Exercise objective:
Among the lines of data below, reproduce only those from the one with "Instruction: Expand the" through the one with "Given: Open PSBS Biak Numfor team entry", exactly as they stand, both ends included.
---
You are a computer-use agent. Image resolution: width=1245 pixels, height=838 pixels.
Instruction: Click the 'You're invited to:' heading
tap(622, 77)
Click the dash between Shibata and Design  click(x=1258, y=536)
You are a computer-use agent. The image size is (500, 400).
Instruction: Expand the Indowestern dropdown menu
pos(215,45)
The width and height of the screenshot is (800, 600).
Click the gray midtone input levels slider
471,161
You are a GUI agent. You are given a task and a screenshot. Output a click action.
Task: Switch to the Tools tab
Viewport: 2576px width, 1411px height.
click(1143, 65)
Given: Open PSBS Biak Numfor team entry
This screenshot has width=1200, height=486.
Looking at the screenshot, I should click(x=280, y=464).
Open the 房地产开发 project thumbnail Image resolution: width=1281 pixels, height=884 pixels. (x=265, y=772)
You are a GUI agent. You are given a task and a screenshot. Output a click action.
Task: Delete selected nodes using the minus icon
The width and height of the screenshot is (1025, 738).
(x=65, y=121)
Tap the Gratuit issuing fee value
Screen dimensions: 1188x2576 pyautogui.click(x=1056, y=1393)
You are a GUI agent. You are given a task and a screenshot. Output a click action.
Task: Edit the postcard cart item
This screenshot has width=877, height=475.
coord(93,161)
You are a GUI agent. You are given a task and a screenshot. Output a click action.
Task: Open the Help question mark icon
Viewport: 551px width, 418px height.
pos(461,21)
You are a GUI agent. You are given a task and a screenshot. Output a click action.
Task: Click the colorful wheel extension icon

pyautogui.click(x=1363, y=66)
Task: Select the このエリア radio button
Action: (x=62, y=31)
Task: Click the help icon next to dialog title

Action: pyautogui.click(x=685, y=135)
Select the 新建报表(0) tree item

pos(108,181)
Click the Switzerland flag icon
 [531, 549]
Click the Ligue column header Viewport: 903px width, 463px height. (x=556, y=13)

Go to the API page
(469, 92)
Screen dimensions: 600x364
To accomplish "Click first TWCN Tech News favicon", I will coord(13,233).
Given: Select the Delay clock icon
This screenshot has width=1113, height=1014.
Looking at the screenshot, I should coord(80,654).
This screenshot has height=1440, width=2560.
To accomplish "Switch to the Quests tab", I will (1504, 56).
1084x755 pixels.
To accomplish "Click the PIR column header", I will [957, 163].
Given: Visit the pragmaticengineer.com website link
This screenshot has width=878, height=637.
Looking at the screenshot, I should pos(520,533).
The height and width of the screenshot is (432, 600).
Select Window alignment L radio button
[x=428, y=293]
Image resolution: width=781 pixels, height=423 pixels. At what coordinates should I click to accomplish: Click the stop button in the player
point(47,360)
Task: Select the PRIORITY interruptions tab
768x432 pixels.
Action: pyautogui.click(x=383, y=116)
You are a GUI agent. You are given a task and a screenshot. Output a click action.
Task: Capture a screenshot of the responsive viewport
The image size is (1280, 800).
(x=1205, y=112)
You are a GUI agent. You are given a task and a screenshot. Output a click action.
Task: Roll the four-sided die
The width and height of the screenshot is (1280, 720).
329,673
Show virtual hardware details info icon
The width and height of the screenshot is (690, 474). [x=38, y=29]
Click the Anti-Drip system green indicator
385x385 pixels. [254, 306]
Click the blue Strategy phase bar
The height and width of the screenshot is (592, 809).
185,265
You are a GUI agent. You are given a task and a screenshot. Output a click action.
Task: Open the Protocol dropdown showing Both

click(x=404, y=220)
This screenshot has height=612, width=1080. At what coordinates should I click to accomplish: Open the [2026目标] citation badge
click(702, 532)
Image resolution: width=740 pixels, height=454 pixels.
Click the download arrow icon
---
Written solution:
Instruction: Expand the Indowestern dropdown menu
pos(215,45)
The width and height of the screenshot is (800, 600).
Click the gray midtone input levels slider
471,161
You are a GUI agent. You are given a task and a screenshot. Output a click action.
Task: Switch to the Tools tab
Viewport: 2576px width, 1411px height.
click(1143, 65)
Given: Open PSBS Biak Numfor team entry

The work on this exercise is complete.